BP PLC announced Tuesday it is resuming dividends for the first time since the Gulf of Mexico well disaster, as the oil company reported a 30 percent gain in fourth-quarter profits which fell short of reversing a full-year loss.
BP said it had booked a charge of $40.9 billion for the full year to cover the cost of the explosion aboard the Deepwater Horizon drilling rig which killed 11 workers, and for the costs of stopping and cleaning up the oil spill along the southern U.S. coast.
The company also announced plans to sell two U.S. refineries including the Texas City facility where 15 workers died in a massive explosion in 2005.
BP, which suspended dividends following the Macondo well blowout in the Gulf of Mexico in April, said it would pay 7 cents per share — half the amount paid in the fourth quarter of 2009.
“We believe now is the right time to resume payment of a dividend to our shareholders,” said Chairman Carl-Henric Svanberg.
“We have chosen a prudent level that reflects the company’s strong underlying financial and operating performance but also recognizes the need to fully meet our obligations in the Gulf of Mexico and to maintain financial flexibility.”
The company made a profit of $5.6 billion in the fourth quarter, up from $4.3 billion a year earlier. However, for the full year BP booked a loss of $3.7 billion compared with a profit of $16.6 billion in 2009.
Replacement cost profit — a closely watched industry measure which reflects inventory gains and losses — was $4.6 billion for the quarter, up from $3.4 billion a year earlier. For the full year BP saw a replacement cost loss of $4.9 billion, compared with a profit of $14 billion in 2009.
BP said it had spent more than $1 billion modernizing the Texas City plant, but said it “lacks strong integration into any BP marketing assets.”

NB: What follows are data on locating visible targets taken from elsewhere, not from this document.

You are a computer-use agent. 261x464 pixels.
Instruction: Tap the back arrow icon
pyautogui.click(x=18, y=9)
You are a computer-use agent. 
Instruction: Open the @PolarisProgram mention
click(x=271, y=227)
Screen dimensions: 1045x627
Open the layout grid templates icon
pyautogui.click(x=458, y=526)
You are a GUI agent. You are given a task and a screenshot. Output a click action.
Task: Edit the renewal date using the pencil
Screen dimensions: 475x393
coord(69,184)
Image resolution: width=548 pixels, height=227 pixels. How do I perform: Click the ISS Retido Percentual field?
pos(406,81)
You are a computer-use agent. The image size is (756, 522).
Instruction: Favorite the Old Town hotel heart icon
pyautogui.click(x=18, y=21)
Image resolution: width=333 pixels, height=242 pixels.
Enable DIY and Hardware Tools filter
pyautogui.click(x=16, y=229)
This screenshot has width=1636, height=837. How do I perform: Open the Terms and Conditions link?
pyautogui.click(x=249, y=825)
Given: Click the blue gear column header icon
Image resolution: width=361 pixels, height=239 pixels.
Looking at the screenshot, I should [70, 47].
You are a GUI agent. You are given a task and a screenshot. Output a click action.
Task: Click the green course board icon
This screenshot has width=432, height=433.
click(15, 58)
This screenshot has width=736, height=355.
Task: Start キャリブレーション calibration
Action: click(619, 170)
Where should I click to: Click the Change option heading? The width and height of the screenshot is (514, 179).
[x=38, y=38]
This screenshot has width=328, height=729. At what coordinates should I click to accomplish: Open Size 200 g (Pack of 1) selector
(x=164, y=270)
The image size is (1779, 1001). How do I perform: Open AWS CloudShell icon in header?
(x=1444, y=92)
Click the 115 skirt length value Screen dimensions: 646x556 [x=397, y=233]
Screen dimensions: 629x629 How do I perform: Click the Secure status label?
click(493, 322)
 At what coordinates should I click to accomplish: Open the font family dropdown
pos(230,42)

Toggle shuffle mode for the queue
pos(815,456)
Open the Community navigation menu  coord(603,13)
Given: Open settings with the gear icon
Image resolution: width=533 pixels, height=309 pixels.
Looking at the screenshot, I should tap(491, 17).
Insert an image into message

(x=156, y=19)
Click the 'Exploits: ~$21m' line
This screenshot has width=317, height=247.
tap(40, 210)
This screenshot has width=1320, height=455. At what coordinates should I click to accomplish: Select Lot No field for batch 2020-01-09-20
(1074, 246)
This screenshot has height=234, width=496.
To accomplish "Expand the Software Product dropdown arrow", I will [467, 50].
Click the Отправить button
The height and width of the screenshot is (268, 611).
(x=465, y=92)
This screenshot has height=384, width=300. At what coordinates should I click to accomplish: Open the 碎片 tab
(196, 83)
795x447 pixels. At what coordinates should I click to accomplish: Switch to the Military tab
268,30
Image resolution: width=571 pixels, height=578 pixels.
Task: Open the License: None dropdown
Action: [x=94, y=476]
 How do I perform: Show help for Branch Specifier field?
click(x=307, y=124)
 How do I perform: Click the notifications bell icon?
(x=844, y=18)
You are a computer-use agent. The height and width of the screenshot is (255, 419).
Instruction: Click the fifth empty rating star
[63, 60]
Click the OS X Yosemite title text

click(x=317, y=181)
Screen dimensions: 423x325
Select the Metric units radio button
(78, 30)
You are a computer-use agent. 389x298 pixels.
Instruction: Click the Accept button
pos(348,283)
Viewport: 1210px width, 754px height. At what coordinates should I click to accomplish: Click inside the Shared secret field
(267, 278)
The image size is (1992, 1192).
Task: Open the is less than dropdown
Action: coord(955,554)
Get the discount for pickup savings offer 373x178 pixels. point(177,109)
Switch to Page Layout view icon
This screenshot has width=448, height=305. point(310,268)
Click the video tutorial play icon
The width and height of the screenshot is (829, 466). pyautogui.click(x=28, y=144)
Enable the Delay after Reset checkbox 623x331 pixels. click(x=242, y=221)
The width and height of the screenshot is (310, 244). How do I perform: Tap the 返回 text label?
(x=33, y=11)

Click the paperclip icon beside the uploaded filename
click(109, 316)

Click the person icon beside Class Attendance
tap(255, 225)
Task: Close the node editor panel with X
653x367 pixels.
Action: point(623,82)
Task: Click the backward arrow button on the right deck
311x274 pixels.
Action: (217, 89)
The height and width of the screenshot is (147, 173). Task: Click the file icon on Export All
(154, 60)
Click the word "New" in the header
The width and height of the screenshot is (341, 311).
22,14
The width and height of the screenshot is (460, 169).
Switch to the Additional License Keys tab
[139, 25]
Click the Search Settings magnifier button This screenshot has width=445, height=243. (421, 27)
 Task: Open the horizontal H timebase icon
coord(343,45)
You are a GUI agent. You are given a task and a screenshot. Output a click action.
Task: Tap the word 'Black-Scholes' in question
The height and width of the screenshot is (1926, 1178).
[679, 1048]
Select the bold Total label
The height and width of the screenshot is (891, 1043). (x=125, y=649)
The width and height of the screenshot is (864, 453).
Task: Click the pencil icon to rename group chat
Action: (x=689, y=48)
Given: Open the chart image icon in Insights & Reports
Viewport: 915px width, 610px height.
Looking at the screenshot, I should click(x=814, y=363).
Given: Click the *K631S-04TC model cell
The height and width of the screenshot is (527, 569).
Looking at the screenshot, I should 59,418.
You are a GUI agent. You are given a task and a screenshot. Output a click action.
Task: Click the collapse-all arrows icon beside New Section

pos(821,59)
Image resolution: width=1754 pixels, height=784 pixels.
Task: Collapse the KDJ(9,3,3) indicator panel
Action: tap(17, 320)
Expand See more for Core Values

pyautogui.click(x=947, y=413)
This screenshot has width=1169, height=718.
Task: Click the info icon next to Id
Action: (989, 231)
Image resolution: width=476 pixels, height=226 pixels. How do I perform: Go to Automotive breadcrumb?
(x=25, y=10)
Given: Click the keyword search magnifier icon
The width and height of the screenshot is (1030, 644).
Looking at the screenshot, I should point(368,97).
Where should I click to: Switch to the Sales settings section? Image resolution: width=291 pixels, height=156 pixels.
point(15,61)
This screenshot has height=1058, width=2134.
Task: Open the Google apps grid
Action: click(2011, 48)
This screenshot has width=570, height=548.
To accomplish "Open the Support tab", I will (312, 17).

However, BP said it will keep the chemicals complex at Texas City.
BP said it also hopes to sell the Carson refinery near Los Angeles along with its marketing business in southern California, Arizona and Nevada. The company plans to concentrate its U.S. refinining and marketing activity at Whiting, Indiana and Cherry Point, Washington, in in its 50 percent stake in the Toledo, Ohio refinery.
“2011 will be a year of recovery and consolidation as we implement the changes we have identified to reduce operational risk and meet our commitments arising from the spill,” said BP Chief Executive Bob Dudley. “But it will also be a year in which we have the opportunity to reset the company, adjusting the shape of our business, and focus on growing value for shareholders.”